__Aufgaben__.
**A)** Schreiben Sie aus dem Textauszug zur Sozialpolitik den Wortlaut von „Viel interessanter sind“ bis „eben mit Bedingungen.“ ab.
**B)** Mit welchem Alter erhält laut dem Textauszug jeder das Sozialerbe als Startkapital?
**C)** Für welche Zwecke werden im Textauszug Freistellungsrechte genannt? Zählen Sie alle auf.

__Textauszug__.
####################

Viel interessanter sind Rechte, die Lebenschancen eröffnen und doch auch auf Arbeitsleistung basieren, wie Freistellungsrechte für Bildung, Pflege, Erziehung, Gemeinwesenarbeit. Jeder könnte solche Rechte in Anspruch nehmen. Sie würden wie Versicherungszeiten im Verlauf der Erwerbsarbeitszeit akkumuliert als eine Art universelles Anrechtsguthaben jedes Bürgers. Hinsichtlich der Nutzung dieses Guthabens sollten die Menschen möglichst viel Entscheidungsspielraum haben, aber eben mit Bedingungen.

Dieses Konzept „sozialer Ziehungsrechte“ kann als viertes Prinzip neben dem Versicherungsprinzip (Leistungsanspruch durch Beiträge), dem Versorgungsprinzip (Leistungsanspruch aufgrund von Bedürftigkeit oder eines anerkannten Bedarfs) und  universalistischen Leistungen (bedingungslose Leistungen an alle, wie in Italien der nationale Gesundheitsdienst oder das öffentliche Bildungssystem) verstanden werden. Es kann aber auch mit anderen Prinzipien (vor allem dem Versorgungsprinzip) kombiniert werden.

Der Lebenschancenkredit kann mit der Idee des Sozialerbes ergänz werden, das wie das BGE auf der Vorstellung einer „Teilhabegesellschaft“ gründet: alle Menschen gleich welcher Herkunft und Vermögensausstattung sollen als Anteilseigner des gesellschaftlichen Wohlstands gesehen werden. Das Sozialerbe ist eine Art Startkapital, das jeder mit Vollendung des 18. Lebensjahrs erhält und in seine Zukunft frei investieren kann, allerdings nicht für den bloßen Konsum verausgaben darf. Finanziert würde es über eine erhöhte Erbschafts- und Vermögenssteuer. Jeder Begünstigte müsste später über die Vermögenssteuer wieder einen Teil in den Sozialerbe-Fonds zurückzahlen, wie in einen Rotationsfonds, und am Ende einen Teil seiner Erbschaftssteuer. Mehr Verteilungsgerechtigkeit beim Vermögen, ein Konzept, für welches auch Christian Felber plädiert.

 Der Lebenschancenkredit dürfte im Unterschied zum BGE nicht konsumiert werden, sondern müsste für Bildung, Pflege und Erziehungszeiten und zur Kompensation anderer sozialer Risiken eingesetzt werden. Er sollte möglichst für alle gleich hoch sein, z.B. 50.000-60.000 Euro, und wäre allenfalls an die Vermögenslage der Eltern geknüpft. Mit einem solchen Kredit behalten die Bezieher freien Entscheidungsspielraum. Der Zeitpunkt und die Lebenslage für die Nutzung können frei bestimmt werden.

####################

__Vorliegende Zeilen__.

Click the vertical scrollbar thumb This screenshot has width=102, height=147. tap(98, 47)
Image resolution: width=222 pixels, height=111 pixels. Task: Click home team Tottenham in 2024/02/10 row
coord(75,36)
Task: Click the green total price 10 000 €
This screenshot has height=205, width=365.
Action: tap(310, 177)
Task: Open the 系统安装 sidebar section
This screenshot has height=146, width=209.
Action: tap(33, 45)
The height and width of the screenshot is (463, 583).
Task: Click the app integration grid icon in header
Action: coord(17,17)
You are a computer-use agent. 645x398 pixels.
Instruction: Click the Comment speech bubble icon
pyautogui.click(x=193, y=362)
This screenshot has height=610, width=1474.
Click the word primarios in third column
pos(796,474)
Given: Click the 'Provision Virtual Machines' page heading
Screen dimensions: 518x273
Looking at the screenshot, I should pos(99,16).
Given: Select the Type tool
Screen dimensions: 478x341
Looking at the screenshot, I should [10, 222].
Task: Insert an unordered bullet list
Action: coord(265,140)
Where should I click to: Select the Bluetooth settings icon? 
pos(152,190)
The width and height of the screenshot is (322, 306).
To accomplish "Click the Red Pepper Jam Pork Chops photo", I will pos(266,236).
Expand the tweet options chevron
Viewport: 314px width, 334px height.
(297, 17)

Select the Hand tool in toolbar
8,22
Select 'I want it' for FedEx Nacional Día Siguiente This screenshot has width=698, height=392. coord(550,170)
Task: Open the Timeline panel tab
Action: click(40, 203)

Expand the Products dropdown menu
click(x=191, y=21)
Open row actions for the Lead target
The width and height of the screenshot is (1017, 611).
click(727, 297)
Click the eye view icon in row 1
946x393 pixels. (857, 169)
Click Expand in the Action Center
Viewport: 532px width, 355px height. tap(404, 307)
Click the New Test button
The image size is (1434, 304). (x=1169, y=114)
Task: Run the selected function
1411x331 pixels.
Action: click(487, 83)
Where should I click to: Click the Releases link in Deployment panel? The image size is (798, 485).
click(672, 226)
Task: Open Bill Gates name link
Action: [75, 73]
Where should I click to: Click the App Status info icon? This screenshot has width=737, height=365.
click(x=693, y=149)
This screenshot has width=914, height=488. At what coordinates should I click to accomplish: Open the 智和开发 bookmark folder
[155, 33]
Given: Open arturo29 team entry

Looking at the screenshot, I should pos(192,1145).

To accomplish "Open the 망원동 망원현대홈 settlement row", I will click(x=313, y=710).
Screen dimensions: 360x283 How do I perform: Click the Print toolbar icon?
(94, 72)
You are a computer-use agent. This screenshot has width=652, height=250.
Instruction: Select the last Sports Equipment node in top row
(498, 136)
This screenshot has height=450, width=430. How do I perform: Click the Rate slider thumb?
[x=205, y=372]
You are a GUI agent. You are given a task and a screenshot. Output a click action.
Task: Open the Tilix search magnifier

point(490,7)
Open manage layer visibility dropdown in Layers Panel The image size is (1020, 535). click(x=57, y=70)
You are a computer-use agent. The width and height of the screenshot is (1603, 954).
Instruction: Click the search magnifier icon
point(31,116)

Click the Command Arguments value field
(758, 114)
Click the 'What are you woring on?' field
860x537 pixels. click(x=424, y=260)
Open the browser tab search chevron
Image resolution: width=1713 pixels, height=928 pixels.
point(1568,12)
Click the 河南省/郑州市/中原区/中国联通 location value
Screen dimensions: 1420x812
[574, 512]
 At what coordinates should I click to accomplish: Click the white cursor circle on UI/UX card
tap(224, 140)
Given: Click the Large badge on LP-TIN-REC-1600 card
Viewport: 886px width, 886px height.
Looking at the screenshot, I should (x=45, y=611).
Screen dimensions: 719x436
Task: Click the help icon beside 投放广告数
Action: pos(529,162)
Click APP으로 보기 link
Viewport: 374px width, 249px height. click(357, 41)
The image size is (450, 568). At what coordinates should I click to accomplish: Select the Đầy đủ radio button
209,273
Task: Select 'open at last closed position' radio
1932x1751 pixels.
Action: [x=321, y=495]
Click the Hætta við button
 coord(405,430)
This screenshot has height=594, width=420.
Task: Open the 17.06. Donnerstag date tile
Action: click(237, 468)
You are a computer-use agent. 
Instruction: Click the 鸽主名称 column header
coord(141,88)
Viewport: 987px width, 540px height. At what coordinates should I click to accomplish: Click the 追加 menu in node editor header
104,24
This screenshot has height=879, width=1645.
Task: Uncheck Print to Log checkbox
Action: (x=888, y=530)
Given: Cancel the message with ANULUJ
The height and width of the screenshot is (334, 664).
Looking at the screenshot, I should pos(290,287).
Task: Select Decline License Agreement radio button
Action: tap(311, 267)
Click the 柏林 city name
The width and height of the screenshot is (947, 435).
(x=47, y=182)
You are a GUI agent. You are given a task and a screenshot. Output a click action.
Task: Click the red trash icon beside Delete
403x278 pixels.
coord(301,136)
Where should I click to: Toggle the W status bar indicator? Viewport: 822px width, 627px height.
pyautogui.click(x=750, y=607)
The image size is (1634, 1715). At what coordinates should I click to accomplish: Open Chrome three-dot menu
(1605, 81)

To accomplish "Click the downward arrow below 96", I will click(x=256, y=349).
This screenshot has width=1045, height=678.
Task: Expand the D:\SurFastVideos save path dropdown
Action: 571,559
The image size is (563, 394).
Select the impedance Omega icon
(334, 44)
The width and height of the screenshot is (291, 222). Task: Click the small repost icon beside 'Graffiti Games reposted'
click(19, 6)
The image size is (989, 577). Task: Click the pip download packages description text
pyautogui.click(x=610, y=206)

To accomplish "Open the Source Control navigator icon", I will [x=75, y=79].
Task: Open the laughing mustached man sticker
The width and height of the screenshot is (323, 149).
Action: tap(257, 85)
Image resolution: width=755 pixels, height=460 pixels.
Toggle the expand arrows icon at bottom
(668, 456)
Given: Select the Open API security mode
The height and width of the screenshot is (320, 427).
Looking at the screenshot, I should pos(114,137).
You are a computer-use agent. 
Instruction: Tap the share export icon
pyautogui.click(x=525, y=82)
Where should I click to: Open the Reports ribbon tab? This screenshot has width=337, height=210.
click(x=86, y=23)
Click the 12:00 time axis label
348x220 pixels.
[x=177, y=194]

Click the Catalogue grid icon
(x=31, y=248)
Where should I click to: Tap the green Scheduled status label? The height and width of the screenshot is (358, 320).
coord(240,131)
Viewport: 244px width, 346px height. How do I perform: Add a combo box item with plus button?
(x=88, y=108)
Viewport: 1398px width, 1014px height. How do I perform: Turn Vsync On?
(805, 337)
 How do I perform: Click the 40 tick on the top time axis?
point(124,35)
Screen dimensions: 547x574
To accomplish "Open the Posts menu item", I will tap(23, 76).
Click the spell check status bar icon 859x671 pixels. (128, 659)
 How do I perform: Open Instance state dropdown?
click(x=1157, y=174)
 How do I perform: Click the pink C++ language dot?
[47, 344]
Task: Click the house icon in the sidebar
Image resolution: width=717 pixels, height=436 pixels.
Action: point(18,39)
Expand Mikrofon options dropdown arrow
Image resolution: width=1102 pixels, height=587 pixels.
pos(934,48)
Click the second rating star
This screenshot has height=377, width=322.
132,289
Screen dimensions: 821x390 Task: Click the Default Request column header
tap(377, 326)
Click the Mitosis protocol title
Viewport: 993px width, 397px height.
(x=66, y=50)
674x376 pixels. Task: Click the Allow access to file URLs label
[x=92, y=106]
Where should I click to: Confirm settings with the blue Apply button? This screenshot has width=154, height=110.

####################

__Lösungen__.
**A)**
Viel interessanter sind Rechte, die Lebenschancen eröffnen und doch auch auf Arbeitsleistung basieren, wie Freistellungsrechte für Bildung, Pflege, Erziehung, Gemeinwesenarbeit. Jeder könnte solche Rechte in Anspruch nehmen. Sie würden wie Versicherungszeiten im Verlauf der Erwerbsarbeitszeit akkumuliert als eine Art universelles Anrechtsguthaben jedes Bürgers. Hinsichtlich der Nutzung dieses Guthabens sollten die Menschen möglichst viel Entscheidungsspielraum haben, aber eben mit Bedingungen.

**B)** Mit Vollendung des 18. Lebensjahrs.

**C)** Bildung, Pflege, Erziehung, Gemeinwesenarbeit